To provide more visibility given the “fast-moving” data center environment and developing improvements in legacy markets, MEC introduced quarterly guidance alongside full-year guidance.

  • First quarter 2026 guidance: net sales of $137 million to $143 million; adjusted EBITDA of $5 million to $7 million. Lehr said the outlook reflects continued launch costs and margin pressure ahead of most data center and critical power ramps, which begin in the second quarter, as well as seasonal working capital usage, incremental working capital to support ramp-up, and planned capex of $3 million to $5 million.
  • Full-year 2026 guidance: net sales of $580 million to $620 million; adjusted EBITDA of $50 million to $60 million; free cash flow of $25 million to $35 million. The outlook assumes a full year of Accu-Fab ownership, $40 million to $50 million of incremental cross-selling revenue, and gradual improvement in legacy markets primarily in the second half.
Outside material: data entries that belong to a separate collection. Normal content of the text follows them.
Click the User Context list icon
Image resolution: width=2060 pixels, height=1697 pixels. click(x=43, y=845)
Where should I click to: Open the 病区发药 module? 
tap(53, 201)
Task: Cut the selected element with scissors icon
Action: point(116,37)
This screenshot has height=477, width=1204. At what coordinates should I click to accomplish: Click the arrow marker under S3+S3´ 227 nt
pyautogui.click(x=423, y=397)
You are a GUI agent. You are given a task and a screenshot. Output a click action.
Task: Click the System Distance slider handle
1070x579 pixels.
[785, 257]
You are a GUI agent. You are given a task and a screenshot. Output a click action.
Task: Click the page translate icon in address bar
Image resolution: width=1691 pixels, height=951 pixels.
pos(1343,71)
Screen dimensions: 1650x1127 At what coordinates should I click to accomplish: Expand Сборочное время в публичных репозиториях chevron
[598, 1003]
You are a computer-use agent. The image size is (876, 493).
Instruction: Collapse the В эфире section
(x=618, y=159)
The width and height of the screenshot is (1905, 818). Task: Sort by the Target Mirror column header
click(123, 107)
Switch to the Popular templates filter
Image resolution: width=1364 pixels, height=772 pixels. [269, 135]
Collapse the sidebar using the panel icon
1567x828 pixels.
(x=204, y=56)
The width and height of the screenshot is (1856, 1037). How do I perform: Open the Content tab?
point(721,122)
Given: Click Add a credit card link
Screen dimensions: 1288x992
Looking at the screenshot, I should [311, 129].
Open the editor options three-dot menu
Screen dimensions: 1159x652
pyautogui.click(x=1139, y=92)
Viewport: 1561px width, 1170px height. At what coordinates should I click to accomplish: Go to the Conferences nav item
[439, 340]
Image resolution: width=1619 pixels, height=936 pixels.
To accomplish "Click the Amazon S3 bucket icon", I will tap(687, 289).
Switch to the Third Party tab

Lehr said the company expects $2 million to $3 million of cost improvements in 2026 from its MBX operational excellence and strategic value-based pricing initiatives, net of inflation. She added that MEC expects full-year free cash flow conversion of about 50% to 60% of adjusted EBITDA, with capex of $15 million to $20 million, and reiterated debt reduction as the primary use of free cash flow. Based on that outlook, management said it expects net leverage to be 3x or lower by the end of 2026.

In closing remarks, Reddy said the company recognizes near-term challenges in legacy markets but believes the current investments and execution focus position MEC for “durable, higher margin growth” in the years ahead.

About Mayville Engineering (NYSE:MEC)

Mayville Engineering Company, Inc (NYSE:MEC) is a U.S.-based industrial manufacturer specializing in engineered metal castings and precision machining services. Headquartered in Mayville, Wisconsin, the company leverages over a century of casting experience to design, produce and finish complex metal components for a broad range of heavy-duty applications.

The company operates two principal business segments: iron castings and steel castings. Its iron segment utilizes green sand and lost-foam molding processes to produce gray and ductile iron components, while the steel segment employs electric-arc furnace technology to manufacture high-strength steel castings.